The settlement has widely been viewed as a victory for Collins Stewart, with the FT publishing an apology on the front page of its Companies & Markets section as well as paying £300,000 in damages and all Collins Stewart’s costs. I agree with that view, but then I would say that: my firm acted for the brokers.
While the settlement deprived the press and media lawyers of an enjoyable scrap, suggestions that the case was an attack on the freedom of the financial press are wide of the mark.
Firstly, Collins Stewart was not the first corporate libel claimant, and certainly will not be the last. Companies are aware that they can use the laws of libel and confidence to protect their reputations, their share price or relationships with clients or consumers.
Celebrities have known this for years and while not all companies will push a matter all the way to trial like Collins Stewart did, we are increasingly asked to advise companies how to use the law to deal with the media in a crisis.

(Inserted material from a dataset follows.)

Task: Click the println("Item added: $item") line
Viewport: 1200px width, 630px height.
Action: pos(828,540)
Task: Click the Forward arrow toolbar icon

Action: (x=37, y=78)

This is hardly a curtailing of press freedom: no-one in the press would seriously argue that it should be free to publish whatever it wants without regard at all to truth or accuracy. In that respect, all this case does is underline that financial journalists have to be as alive as their tabloid cousins to the dangers of over-exuberance.

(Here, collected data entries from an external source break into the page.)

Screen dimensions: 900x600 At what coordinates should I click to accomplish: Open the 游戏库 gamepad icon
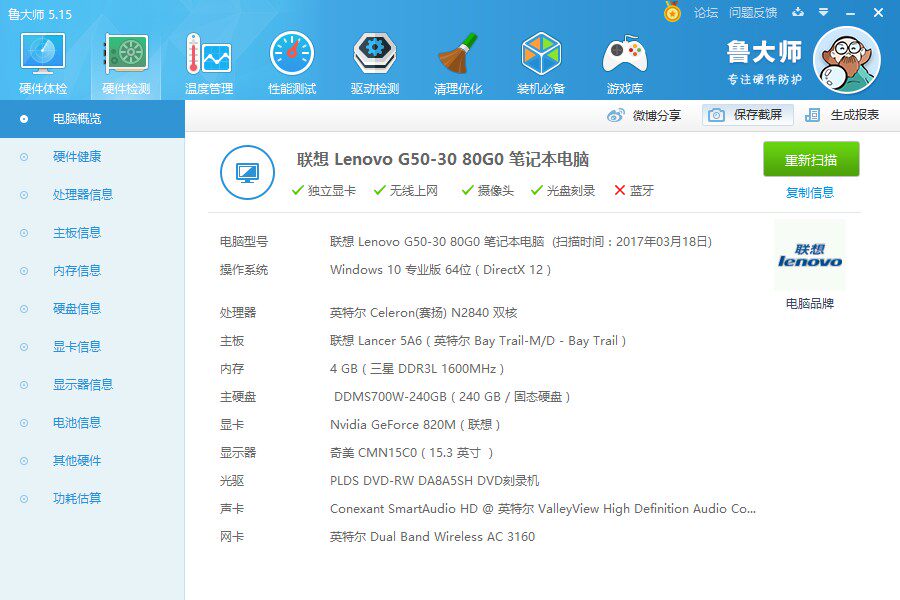pos(624,54)
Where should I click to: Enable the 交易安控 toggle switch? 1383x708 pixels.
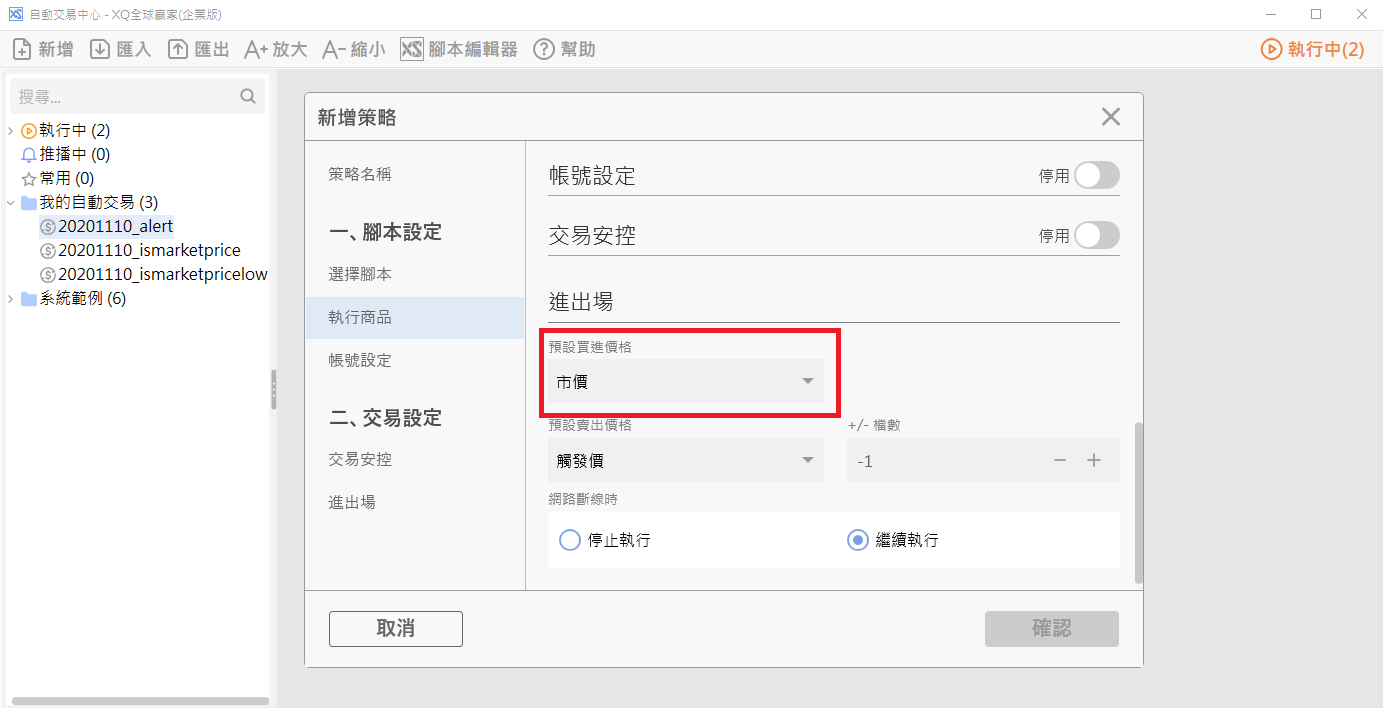pyautogui.click(x=1096, y=236)

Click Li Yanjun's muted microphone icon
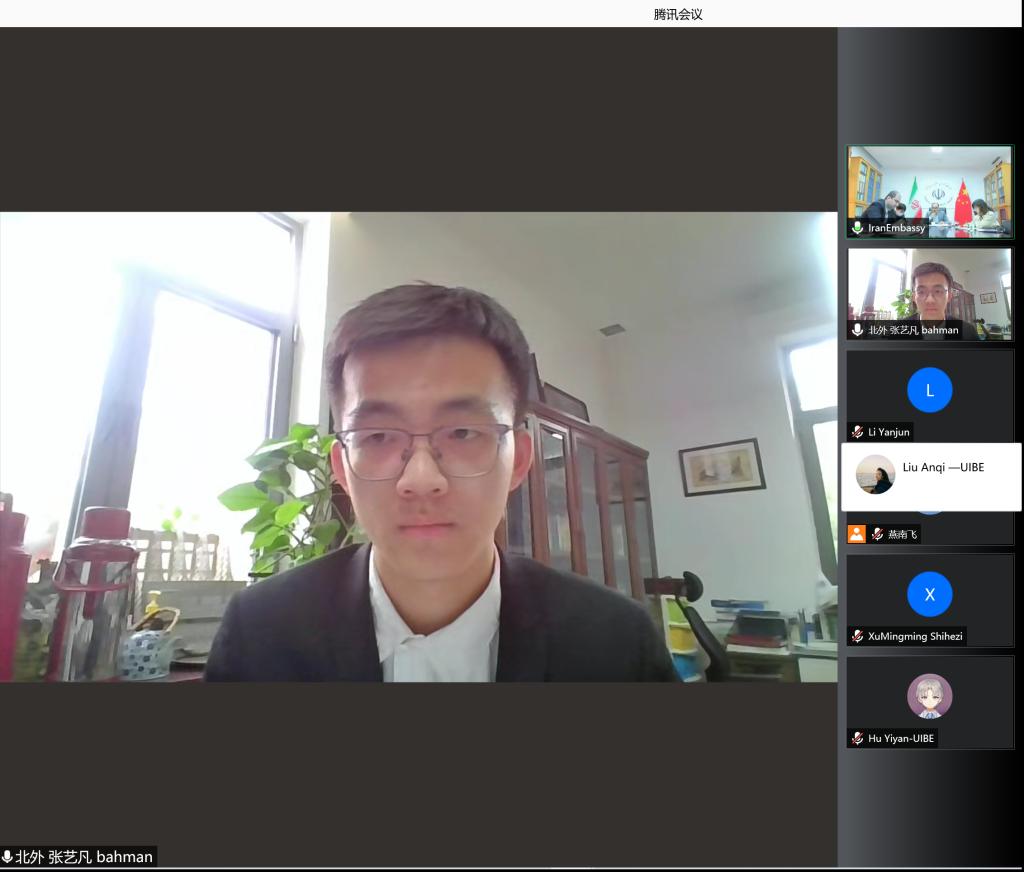(857, 432)
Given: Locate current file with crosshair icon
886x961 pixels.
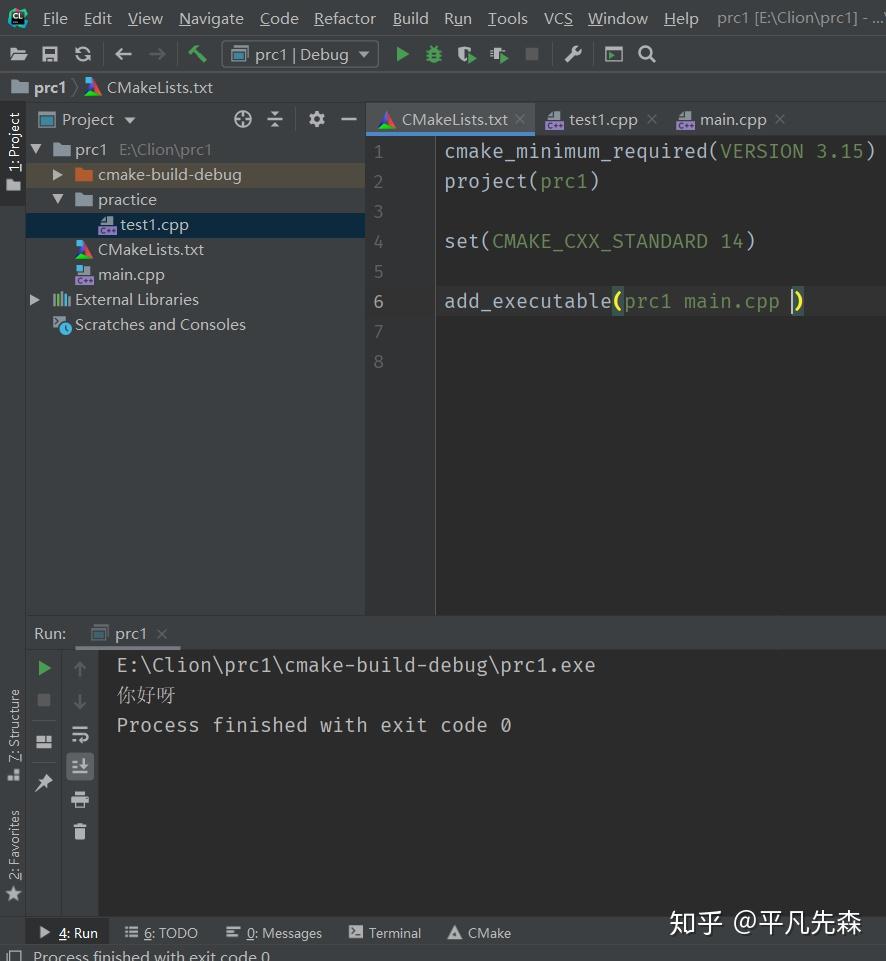Looking at the screenshot, I should click(243, 119).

Secondly, there is the question of damages. Collins Stewart’s share price suffered a massive drop when these articles were published, and the firm argued that this drop should be used in the FT case as one of the tools to measure its “special damages” – that is, its out-of-pocket loss of business caused by the articles.
This was a novel argument and the FT successfully argued against it saying, among other things, that it would have a chilling effect on the freedom of the press.
However – and this was existing law left unchanged or unchallenged by the FT – the fall in a share price can still be used as evidence to gauge the amount of what is known as “general damage”, that is the damage that was generally done to Collins Stewart’s reputation.
That was the existing law and nothing said in this case has changed that. So again, no curtailing of the freedom of the press.
Thirdly, there is the question of the defences that the FT ran.
These were two-fold. Initially the newspaper relied on what is known as statutory qualified privilege: i.e. the FT claimed that its articles were fair and accurate reports of court documents that were “required by law to be open to public inspection” or made available by a court.
To decide this question, the court would have been asked to rule as a matter of law whether a document that a third party attaches to a writ was such an ‘open’ document.
This might have had ramifications for the press, because there are plenty of articles that the press picks up from such attachments which ordinarily contain the newsworthy meat of a party’s complaint.
However, long before this case came to court – as was reported by Press Gazette at the time – the Civil Procedure Rules Committee, which sets out the relevant court rules that determine which documents are ‘open’, clarified the rules to make it crystal clear that such attachments were not to be treated as open.
The FT’s second line of defence was the so-called Reynolds defence, which, in a nutshell, allows a newspaper to publish untrue allegations if its journalism leading up to the article is responsible and the story is in the public interest.
In order to prove that their journalism is responsible, a newspaper usually has to show that it complied with a 10-step programme laid out by the House of Lords.
The tests are stringent and include requirements such as putting all the allegations to the target, treating the source of the allegations with appropriate weight (does he or she have an axe to grind, for example?) and printing the target’s side of the story.
You can count the numbers of times that Reynolds has worked on the fingers of one hand and it is not now seen by most defendant lawyers as the great catch-all defence that they had once hoped.
Therefore Collins Stewart successfully repelling a Reynolds defence and indeed, ultimately winning at trial, would not have been unexpected by observers, nor would it have been a blow to press freedom.